= Beginning of Section =
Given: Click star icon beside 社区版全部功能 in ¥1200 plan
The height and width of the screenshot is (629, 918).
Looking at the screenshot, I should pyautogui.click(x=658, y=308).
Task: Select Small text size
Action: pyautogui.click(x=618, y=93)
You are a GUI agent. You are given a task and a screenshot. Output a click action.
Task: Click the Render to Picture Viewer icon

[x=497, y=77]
= End of Section =
= Beginning of Section =
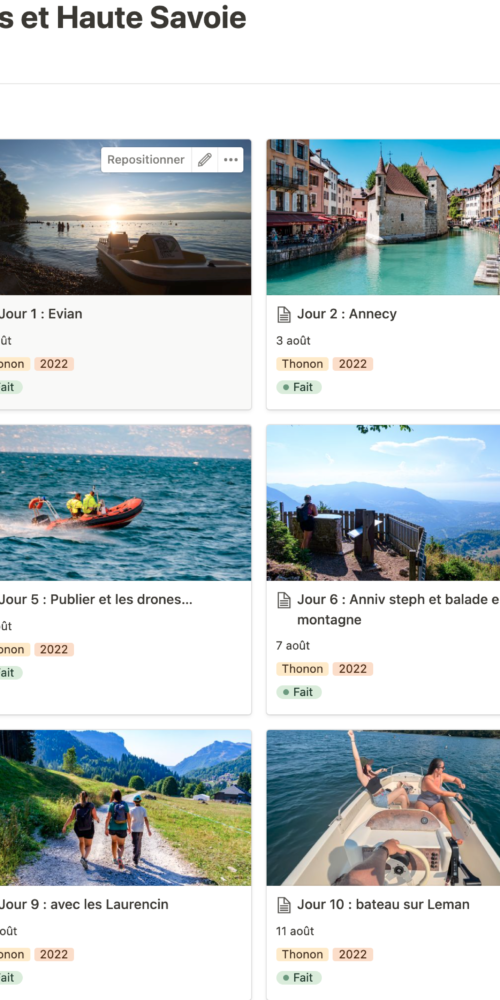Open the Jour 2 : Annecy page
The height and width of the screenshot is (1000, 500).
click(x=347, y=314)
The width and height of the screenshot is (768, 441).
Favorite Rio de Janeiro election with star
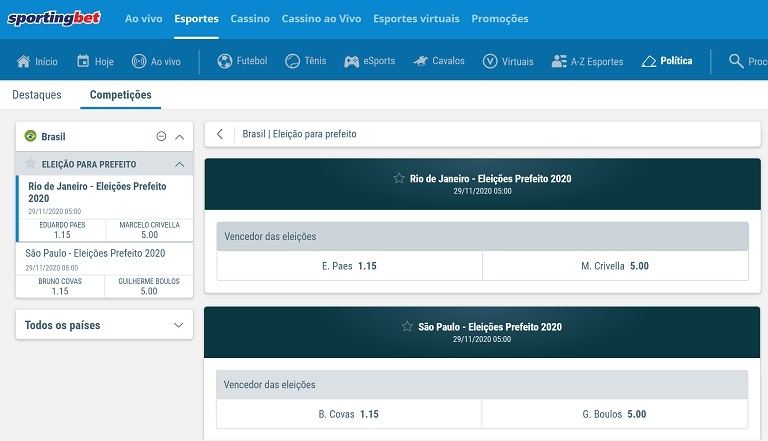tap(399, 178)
= End of Section =
Work required. Reproduce, word for word and in full, only the lines above that start at the line with "Given: Click star" and run through the line with "You are a GUI", both ends included.

Solution.
Given: Click star icon beside 社区版全部功能 in ¥1200 plan
The height and width of the screenshot is (629, 918).
Looking at the screenshot, I should pyautogui.click(x=658, y=308).
Task: Select Small text size
Action: pyautogui.click(x=618, y=93)
You are a GUI agent. You are given a task and a screenshot. Output a click action.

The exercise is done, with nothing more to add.